■ Input material ■
··········

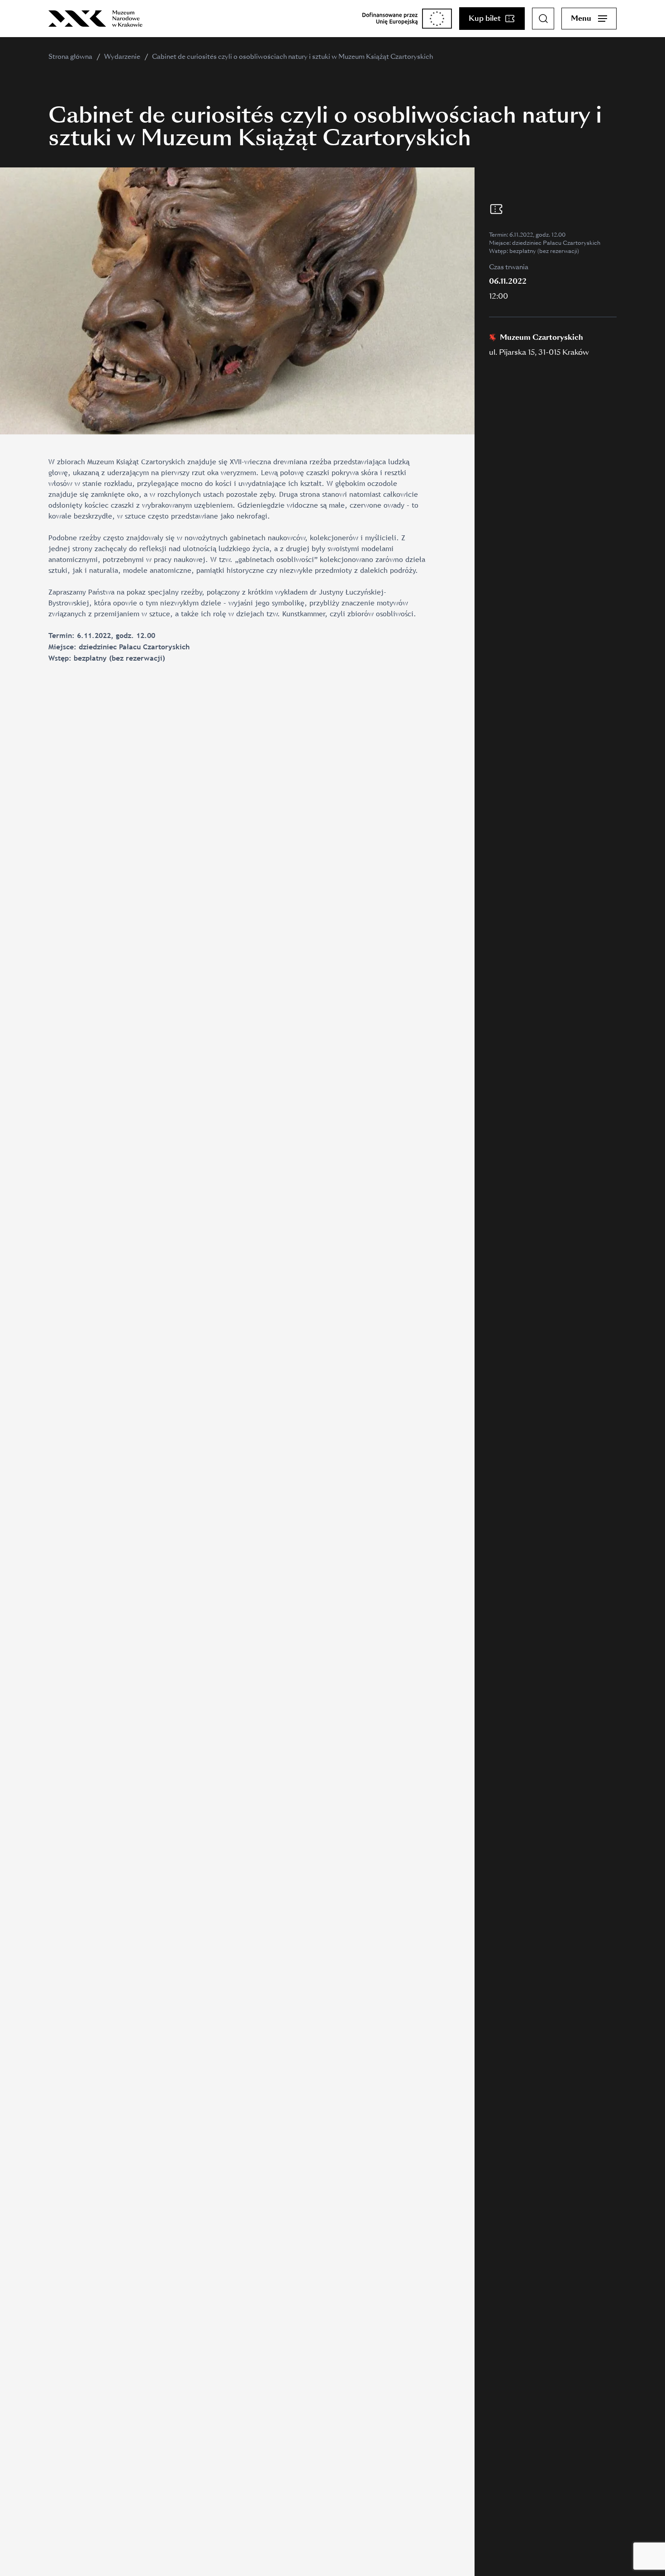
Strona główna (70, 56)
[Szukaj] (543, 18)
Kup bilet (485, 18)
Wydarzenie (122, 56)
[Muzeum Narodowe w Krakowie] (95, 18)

··········

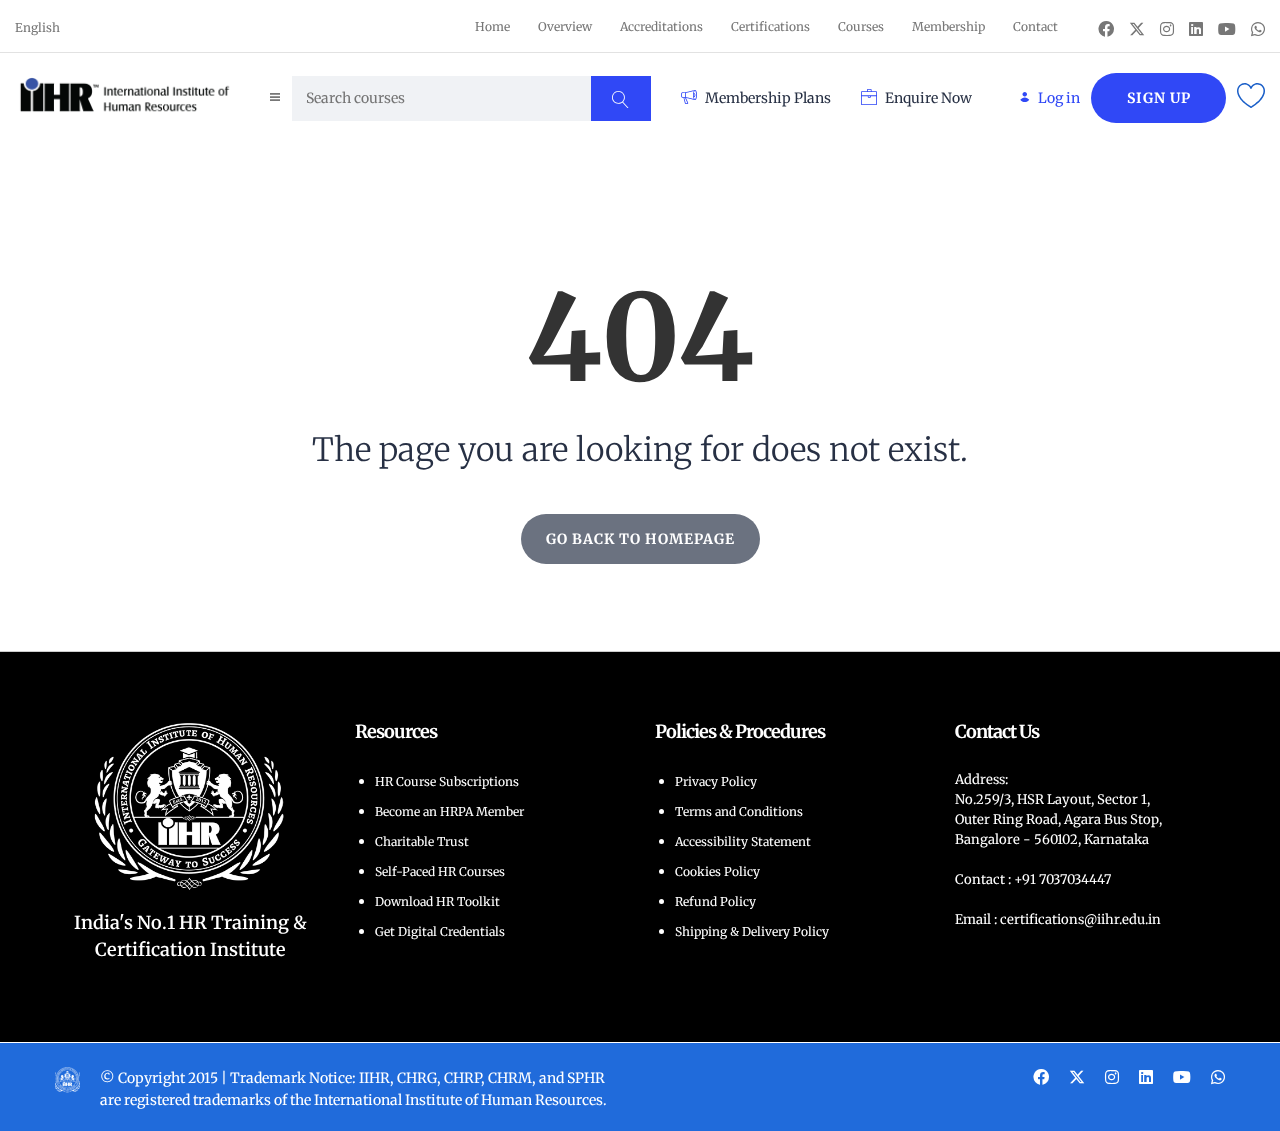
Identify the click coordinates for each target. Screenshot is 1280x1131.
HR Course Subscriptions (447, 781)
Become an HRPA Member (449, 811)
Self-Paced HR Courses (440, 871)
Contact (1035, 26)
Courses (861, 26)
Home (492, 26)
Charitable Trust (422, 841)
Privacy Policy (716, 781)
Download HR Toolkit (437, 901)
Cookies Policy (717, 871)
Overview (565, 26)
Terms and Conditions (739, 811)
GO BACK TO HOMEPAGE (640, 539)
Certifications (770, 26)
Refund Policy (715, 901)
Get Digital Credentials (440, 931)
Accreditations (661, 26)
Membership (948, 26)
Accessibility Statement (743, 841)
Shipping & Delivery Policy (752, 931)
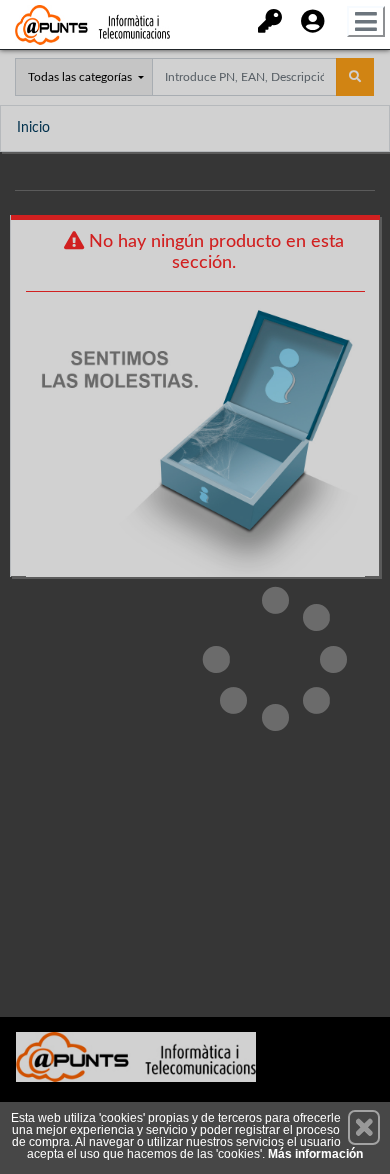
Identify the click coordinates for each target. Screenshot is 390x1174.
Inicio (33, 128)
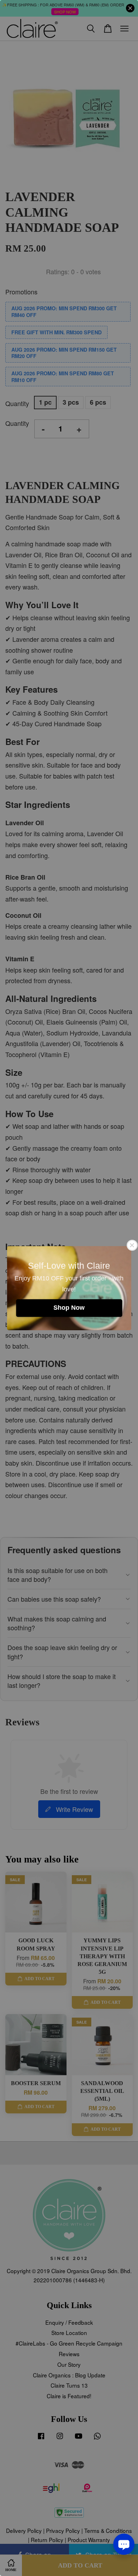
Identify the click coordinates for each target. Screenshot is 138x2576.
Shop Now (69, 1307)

··········

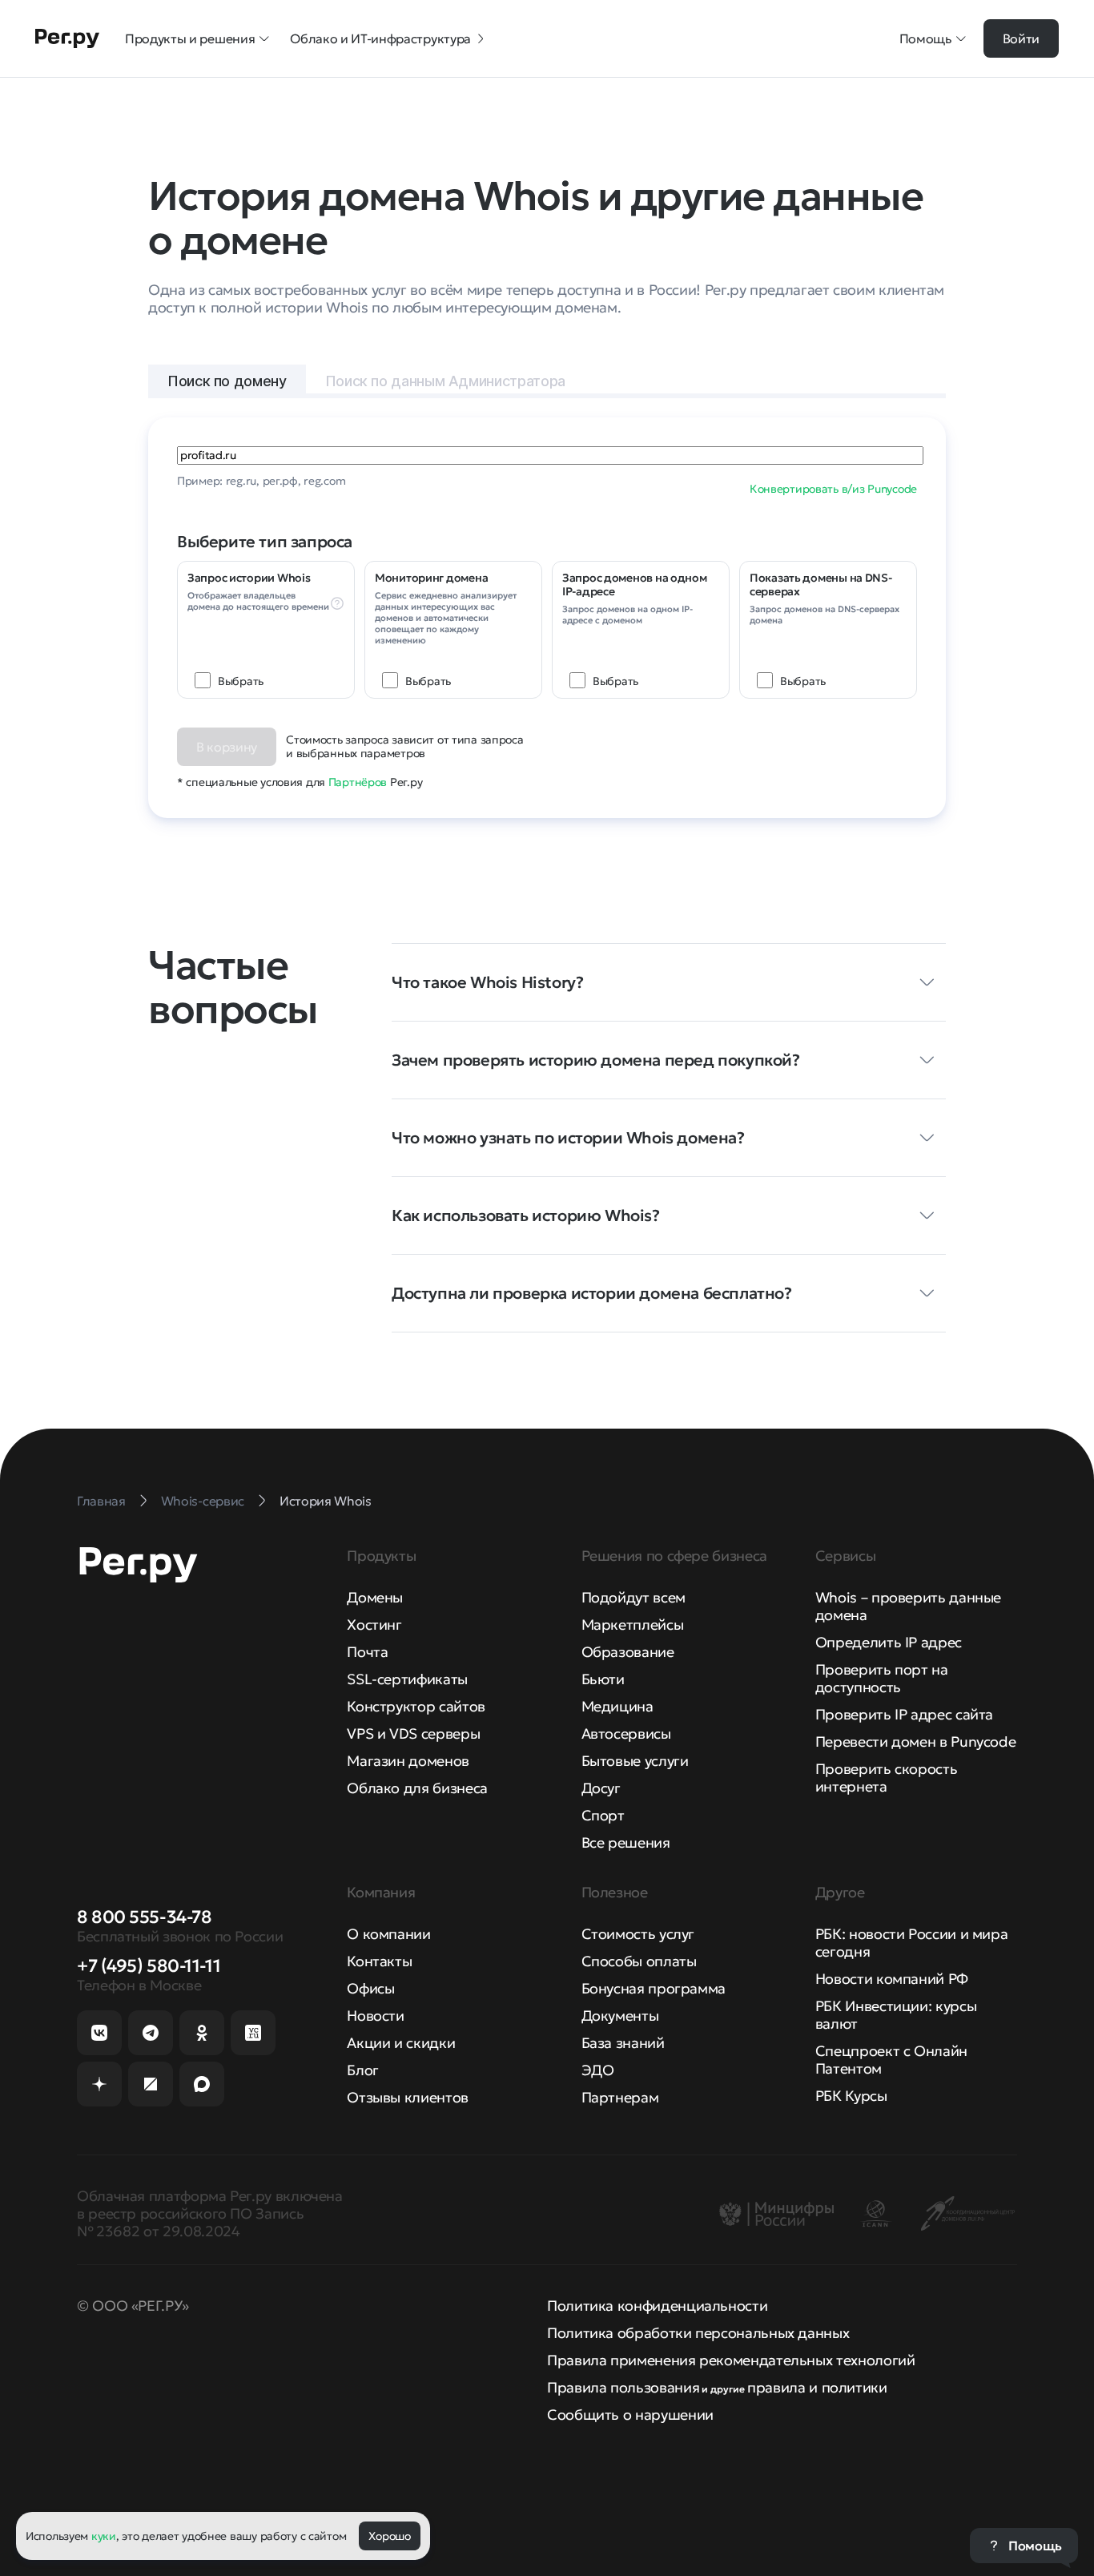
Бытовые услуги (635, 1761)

··········

■ What you need to do ■
Return the lines above from the one with "Terms and Conditions (739, 811)" through the one with "Shop Now (69, 1307)", verbatim and nothing else. Omit every picture.

■ Worked solution ■
Terms and Conditions (739, 811)
GO BACK TO HOMEPAGE (640, 539)
Certifications (770, 26)
Refund Policy (715, 901)
Get Digital Credentials (440, 931)
Accreditations (661, 26)
Membership (948, 26)
Accessibility Statement (743, 841)
Shipping & Delivery Policy (752, 931)
Identify the click coordinates for each target. Screenshot is 390x1174.
Inicio (33, 128)
Identify the click coordinates for each target. Screenshot is 138x2576.
Shop Now (69, 1307)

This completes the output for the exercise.